Neonics Said to Cut Bee Sperm by 40%
A new study of male honeybees (drones) conducted by a doctoral candidate at the University of Bern, Switzerland, shows that two neonicotinoid insecticides, thiamethoxam and clothianidin, can significantly reduce the drones’ ability to reproduce. “We’ve been able to show for the first time that neonicotinoid pesticides are capable of having an effect on the male reproductive system,” the study’s lead author, Lars Straub, a doctoral student at the University of Bern in Switzerland, told a British biological sciences journal.
Up to now, studies have shown that neonics harm the health of individual bees and the reproductive ability of female insects. The Swiss study took a closer look at the effect the pesticides have on males and found that bees subjected to the two active ingredients had 39% less living sperm on average than bees that had not come into contact with the pesticides.
As part of the field research conducted between April 2015 and October 2015 – the study was completed in April 2016 and published on Jul. 27 – Straub said that after reaching maturity the drones that had been subjected to insecticides were dissected, with their testes and mucous glands removed and analyzed for sperm viability.
In this first experiment, the male bees were raised to sexual maturity after being removed from the colonies in which they were exposed to the chemicals. According to Straub, the next step will be to investigate the effects of the pesticides on the drones that were allowed to stay in the colonies longer.
The research team plans to do what Straub called “further field-realistic studies,” which would also focus on the interaction of several stressors seen as acting together to decimate bee populations. In the US, 44% of the bee populations died off between April 2015 and April 2016, according to an annual survey conducted by the Bee Informed Partnership. This was an increase of 3.5% against the results of 2014 and 2015.

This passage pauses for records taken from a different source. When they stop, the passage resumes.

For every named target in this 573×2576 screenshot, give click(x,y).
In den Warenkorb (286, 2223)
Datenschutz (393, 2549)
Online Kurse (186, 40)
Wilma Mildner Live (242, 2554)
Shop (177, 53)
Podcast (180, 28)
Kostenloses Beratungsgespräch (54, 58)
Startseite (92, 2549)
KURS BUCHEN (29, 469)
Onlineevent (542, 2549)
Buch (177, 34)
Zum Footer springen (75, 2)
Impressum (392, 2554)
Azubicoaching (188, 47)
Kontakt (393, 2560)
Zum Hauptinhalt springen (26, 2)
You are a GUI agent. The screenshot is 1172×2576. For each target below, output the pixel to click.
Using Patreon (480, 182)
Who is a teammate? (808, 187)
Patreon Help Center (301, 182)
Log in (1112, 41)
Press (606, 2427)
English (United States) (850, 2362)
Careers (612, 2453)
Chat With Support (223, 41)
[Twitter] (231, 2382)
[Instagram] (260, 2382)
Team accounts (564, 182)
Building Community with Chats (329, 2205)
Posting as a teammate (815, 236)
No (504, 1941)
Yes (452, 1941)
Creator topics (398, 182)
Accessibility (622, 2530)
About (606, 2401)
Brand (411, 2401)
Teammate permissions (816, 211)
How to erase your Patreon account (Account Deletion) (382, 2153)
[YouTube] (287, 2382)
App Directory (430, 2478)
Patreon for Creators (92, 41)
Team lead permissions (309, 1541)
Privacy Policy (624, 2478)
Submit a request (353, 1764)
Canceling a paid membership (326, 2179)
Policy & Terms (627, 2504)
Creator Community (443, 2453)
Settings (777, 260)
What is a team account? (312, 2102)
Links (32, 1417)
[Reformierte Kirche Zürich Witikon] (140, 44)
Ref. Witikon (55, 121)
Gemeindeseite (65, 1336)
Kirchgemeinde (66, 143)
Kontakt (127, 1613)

The two neonicotinoids implicated in Switzerland were subject to a two-year EU-wide moratorium in 2013 that was supposed to have been reviewed last year but is still in place. They are still used on an industrial scale in the US while the Environmental Protection Agency (EPA) continues studying them.
The agency has announced it will release risk assessments for the two chemicals, as well as another neonicotinoid, dinotefuran, in December of this year.